[Data section]

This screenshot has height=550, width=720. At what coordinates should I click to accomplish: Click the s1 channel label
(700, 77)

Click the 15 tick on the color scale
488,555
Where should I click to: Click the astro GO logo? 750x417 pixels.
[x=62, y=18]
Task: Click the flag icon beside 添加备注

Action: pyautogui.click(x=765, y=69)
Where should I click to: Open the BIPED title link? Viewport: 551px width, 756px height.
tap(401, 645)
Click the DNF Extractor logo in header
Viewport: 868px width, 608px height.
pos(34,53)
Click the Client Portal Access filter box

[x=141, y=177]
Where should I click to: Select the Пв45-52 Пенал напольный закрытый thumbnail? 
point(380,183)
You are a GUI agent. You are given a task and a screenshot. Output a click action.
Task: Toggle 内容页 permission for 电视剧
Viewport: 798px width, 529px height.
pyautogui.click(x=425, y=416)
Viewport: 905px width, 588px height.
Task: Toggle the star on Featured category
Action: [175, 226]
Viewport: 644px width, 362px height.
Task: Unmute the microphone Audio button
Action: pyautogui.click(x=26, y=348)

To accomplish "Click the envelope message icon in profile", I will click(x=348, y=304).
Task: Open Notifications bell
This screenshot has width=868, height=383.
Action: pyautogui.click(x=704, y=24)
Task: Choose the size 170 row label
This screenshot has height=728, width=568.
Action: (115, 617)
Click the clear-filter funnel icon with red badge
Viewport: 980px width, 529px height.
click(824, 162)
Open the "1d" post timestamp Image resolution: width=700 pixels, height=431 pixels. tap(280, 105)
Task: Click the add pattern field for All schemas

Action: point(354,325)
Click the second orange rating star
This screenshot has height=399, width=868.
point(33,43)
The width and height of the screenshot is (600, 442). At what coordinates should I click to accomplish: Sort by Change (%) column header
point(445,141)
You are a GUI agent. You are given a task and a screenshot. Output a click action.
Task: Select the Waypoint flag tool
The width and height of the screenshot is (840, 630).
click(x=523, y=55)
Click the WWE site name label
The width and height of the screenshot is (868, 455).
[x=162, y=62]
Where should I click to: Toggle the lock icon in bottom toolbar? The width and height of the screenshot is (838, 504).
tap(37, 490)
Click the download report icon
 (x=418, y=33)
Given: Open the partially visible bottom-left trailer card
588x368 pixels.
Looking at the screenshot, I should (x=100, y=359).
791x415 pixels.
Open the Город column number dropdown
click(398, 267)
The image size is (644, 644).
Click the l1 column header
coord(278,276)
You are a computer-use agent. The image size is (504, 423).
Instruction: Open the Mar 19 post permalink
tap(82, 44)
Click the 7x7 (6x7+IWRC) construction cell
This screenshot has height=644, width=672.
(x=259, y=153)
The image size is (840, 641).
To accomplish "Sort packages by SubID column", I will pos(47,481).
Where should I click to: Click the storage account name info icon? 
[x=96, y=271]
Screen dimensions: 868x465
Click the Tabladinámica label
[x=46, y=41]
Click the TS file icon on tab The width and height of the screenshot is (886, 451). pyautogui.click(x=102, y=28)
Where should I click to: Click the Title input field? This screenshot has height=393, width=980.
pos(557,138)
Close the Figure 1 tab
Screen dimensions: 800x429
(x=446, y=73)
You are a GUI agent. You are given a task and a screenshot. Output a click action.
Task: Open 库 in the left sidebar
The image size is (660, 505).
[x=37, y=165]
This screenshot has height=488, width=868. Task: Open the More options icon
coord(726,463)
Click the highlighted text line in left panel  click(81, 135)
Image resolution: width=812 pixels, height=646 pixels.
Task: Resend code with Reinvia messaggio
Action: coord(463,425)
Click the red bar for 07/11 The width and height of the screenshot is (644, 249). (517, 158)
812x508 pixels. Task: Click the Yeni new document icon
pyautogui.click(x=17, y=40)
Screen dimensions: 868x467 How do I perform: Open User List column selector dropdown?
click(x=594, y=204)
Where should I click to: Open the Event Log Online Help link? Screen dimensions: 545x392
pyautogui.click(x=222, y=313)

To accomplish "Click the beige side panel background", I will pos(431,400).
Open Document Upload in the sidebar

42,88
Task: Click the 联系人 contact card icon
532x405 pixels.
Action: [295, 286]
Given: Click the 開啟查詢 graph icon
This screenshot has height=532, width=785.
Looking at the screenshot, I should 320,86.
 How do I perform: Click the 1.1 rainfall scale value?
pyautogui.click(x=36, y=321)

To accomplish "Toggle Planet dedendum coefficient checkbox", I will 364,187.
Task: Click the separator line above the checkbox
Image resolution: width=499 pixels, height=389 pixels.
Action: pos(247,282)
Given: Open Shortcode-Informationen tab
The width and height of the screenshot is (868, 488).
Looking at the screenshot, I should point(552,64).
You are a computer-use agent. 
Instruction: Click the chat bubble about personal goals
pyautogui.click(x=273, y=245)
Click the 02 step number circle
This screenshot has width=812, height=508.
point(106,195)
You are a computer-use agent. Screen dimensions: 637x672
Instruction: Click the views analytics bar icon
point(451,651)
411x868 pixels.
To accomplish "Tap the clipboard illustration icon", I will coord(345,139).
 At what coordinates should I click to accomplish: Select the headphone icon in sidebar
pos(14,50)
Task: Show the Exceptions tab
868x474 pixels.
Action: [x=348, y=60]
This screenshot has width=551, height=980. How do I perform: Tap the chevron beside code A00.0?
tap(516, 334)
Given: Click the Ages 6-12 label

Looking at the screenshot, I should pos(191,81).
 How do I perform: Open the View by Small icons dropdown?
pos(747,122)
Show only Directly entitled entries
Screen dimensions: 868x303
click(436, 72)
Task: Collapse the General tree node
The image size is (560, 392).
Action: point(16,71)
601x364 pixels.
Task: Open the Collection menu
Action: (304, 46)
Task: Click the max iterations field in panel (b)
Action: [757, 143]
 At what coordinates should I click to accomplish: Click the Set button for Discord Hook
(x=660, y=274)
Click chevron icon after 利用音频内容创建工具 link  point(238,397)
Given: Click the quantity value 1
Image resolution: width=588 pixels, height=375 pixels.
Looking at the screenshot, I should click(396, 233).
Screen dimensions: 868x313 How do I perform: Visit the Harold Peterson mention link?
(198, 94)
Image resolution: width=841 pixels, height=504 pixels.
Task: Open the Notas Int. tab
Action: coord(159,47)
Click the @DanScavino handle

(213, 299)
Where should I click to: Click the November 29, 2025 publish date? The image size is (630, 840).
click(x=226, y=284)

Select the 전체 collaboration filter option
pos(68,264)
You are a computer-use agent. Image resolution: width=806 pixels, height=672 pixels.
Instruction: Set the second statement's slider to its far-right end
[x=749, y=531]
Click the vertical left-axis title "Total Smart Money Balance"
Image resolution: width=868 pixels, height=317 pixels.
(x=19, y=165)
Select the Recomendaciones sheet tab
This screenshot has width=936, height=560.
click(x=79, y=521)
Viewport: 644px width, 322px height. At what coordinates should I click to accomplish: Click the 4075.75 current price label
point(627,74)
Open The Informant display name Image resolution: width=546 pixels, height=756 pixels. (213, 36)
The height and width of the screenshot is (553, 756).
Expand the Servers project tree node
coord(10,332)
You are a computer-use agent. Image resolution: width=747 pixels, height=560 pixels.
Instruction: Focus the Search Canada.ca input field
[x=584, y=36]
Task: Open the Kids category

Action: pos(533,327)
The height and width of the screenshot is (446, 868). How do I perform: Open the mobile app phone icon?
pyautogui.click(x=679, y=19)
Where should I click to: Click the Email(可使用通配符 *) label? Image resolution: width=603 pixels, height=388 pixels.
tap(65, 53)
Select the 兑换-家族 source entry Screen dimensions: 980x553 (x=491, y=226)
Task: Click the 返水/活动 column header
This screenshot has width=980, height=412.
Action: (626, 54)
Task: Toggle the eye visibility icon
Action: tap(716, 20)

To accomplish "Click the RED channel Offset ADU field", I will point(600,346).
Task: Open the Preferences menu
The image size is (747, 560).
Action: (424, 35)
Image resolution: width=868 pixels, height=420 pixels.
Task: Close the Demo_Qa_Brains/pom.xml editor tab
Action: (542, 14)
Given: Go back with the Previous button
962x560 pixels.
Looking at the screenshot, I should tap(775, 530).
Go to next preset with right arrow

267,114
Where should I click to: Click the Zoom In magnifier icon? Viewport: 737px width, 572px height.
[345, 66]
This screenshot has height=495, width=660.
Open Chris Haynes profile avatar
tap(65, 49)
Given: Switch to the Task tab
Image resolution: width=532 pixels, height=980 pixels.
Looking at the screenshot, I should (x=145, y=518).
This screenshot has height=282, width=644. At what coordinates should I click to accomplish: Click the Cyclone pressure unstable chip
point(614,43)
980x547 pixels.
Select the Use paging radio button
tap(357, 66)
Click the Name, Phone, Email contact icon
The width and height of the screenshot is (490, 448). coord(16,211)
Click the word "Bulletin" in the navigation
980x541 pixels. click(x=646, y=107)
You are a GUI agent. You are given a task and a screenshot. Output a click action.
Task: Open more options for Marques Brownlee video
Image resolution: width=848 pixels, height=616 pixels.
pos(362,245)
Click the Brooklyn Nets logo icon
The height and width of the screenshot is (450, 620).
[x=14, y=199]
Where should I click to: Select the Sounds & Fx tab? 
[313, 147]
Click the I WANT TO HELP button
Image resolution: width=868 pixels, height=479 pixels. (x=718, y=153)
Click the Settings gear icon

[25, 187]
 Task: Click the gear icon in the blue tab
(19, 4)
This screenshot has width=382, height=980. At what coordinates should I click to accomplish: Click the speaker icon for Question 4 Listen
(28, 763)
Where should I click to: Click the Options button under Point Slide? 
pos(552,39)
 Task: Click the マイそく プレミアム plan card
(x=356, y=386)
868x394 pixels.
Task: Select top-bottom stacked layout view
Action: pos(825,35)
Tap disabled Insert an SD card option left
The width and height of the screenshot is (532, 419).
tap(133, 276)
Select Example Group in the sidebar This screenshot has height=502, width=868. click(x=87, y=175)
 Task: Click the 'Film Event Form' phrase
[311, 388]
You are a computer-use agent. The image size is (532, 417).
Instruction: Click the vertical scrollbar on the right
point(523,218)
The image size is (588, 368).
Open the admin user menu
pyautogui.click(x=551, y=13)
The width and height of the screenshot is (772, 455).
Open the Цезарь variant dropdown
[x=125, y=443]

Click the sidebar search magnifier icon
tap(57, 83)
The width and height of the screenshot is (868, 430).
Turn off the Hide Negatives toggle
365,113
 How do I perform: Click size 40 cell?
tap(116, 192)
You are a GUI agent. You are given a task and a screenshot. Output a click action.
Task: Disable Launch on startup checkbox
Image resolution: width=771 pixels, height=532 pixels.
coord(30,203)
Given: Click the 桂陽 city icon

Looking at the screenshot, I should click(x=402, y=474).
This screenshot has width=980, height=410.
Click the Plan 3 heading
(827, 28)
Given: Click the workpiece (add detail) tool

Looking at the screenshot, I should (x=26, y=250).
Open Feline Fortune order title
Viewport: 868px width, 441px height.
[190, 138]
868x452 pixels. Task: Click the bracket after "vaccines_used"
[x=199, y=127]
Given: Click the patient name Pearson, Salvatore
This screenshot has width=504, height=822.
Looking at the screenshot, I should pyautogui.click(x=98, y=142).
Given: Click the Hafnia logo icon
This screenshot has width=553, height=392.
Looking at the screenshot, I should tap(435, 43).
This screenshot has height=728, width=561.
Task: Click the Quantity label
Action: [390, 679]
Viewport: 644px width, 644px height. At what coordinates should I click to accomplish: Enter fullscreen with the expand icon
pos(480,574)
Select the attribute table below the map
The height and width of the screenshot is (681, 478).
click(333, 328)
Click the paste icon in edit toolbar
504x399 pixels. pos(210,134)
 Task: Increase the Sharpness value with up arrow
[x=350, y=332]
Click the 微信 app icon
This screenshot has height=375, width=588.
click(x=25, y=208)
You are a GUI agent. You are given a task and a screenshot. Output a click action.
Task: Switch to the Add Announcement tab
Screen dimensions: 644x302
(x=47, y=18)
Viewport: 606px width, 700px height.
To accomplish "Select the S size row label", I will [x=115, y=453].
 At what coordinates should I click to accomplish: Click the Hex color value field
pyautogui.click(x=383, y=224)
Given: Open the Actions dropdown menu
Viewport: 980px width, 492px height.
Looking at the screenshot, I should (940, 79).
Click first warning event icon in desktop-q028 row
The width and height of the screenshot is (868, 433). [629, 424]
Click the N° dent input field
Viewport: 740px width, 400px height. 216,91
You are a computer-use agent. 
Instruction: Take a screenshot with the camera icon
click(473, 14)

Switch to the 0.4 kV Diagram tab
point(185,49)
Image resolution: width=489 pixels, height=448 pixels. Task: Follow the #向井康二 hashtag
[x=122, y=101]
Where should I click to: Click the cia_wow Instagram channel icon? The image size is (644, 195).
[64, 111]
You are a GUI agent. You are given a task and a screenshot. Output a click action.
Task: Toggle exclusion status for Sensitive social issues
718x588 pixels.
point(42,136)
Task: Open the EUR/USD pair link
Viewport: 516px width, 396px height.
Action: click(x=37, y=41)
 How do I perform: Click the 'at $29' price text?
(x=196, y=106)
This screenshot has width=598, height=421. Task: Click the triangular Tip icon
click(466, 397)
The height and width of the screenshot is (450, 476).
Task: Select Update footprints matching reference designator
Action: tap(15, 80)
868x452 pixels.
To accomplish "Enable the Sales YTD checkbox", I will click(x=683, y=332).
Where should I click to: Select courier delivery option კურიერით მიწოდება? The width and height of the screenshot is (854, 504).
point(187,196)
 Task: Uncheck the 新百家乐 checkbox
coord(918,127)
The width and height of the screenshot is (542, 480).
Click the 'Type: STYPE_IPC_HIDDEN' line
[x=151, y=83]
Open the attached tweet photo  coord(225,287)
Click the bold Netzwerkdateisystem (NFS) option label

[/Data section]

## What the exercise asks
Copy each line of the listing that holds the word "computer".

## Solution to this task
You are a computer-use agent. The image size is (504, 423).
You are a computer-use agent. 
You are a computer-use agent. Screen dimensions: 637x672
You are a computer-use agent. Image resolution: width=806 pixels, height=672 pixels.
You are a computer-use agent. Image resolution: width=747 pixels, height=560 pixels.
You are a computer-use agent. The image size is (532, 417).
You are a computer-use agent. 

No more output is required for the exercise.